A temperance advocate presented this vicious-looking tool to famed saloon-smasher Carry Nation.

Mason's hammer given to Carry Nation

This Crandall hammer is normally used by masons to dress building stone, but Carry Nation put it to use in her anti-saloon crusade. Nation often received gifts of hatchets and other weapons from supporters around the country. 

A female figure dressed in black appeared on Topeka's streets on January 26, 1901. The dark veil shrouding the woman's face  couldn't disguise her from the city's populace, who immediately recognized her as one of the country's foremost temperance advocates. Carry Nation had arrived in Topeka.

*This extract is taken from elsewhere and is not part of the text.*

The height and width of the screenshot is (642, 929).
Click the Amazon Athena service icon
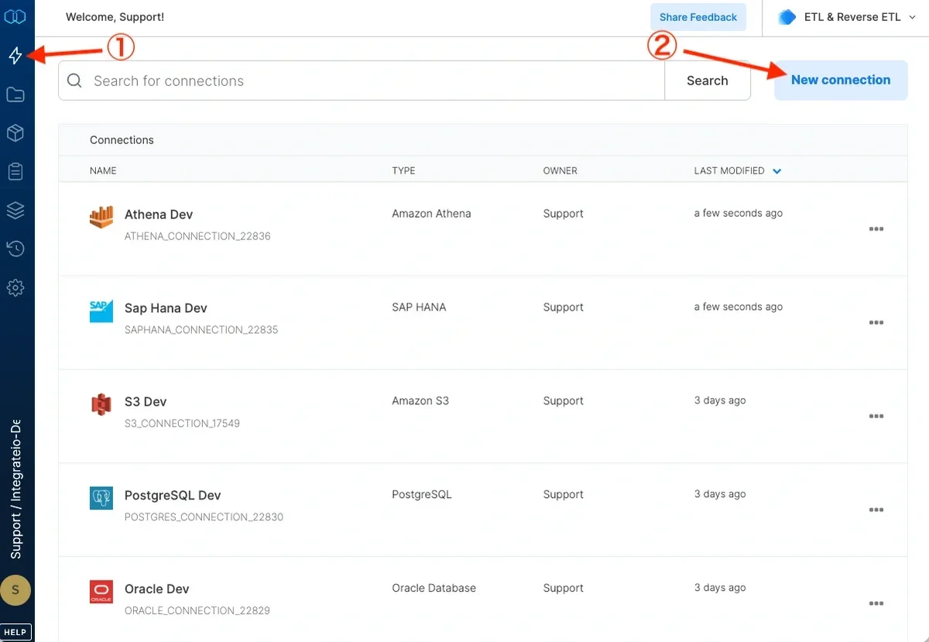101,218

For the next three weeks Nation and her followers smashed saloons in an effort to close all the city's illegal "joints." She was threatened by howling mobs, beaten by wives of saloon owners, and repeatedly arrested and jailed. The violence she initiated quickly spread all over the state, and had a lasting effect that endured for many years.

Beginnings

Just one year before her first crusade began Nation was living a fairly quiet life in Medicine Lodge, a small town in south-central Kansas. Like many other women across the country she was an ardent supporter of prohibition, although her life was otherwise unremarkable. The path from obscurity to fame appears to be a short one for Nation, but its roots were in her early life.

Read more about this sketch of Carry Nation by Albert T. Reid

Born in Kentucky in 1846, Carry Amelia Moore moved to western Missouri with her family when she was nine. There she met and married her first husband, who died from alcoholism after just two years. Carry turned to teaching to support herself and her infant daughter; eventually she remarried.

Carry and David Nation didn't live in Kansas until 1890, when they moved to Medicine Lodge from Texas. As David's law practice became established his wife was able to increase her civic and religious activities. The town soon knew her as "Mother Nation" for her generosity. Besides this trait she also was intelligent, combative, amusing, and driven. "Whatever she believes in she believes with her whole soul, and nothing except superior force can stay her," noted a contemporary.

By 1899 Nation was directing much of her energy towards temperance matters. She worked with other members of the local Woman's Christian Temperance Union (WCTU) to close seven illegal liquor outlets through non-violent means. Sometime during the spring of 1900, however, she turned to more aggressive methods.

Smashing Joints

Nation traveled to Kiowa, 20 miles from Medicine Lodge, where she used rocks and brickbats to smash three joints. Six months later she destroyed the bar in Wichita's finest hotel and, following a three-week incarceration, continued the crusade until she was rearrested. Next she traveled to Enterprise (another small town) at the invitation of a leading citizen. After two riotous days she left for Topeka.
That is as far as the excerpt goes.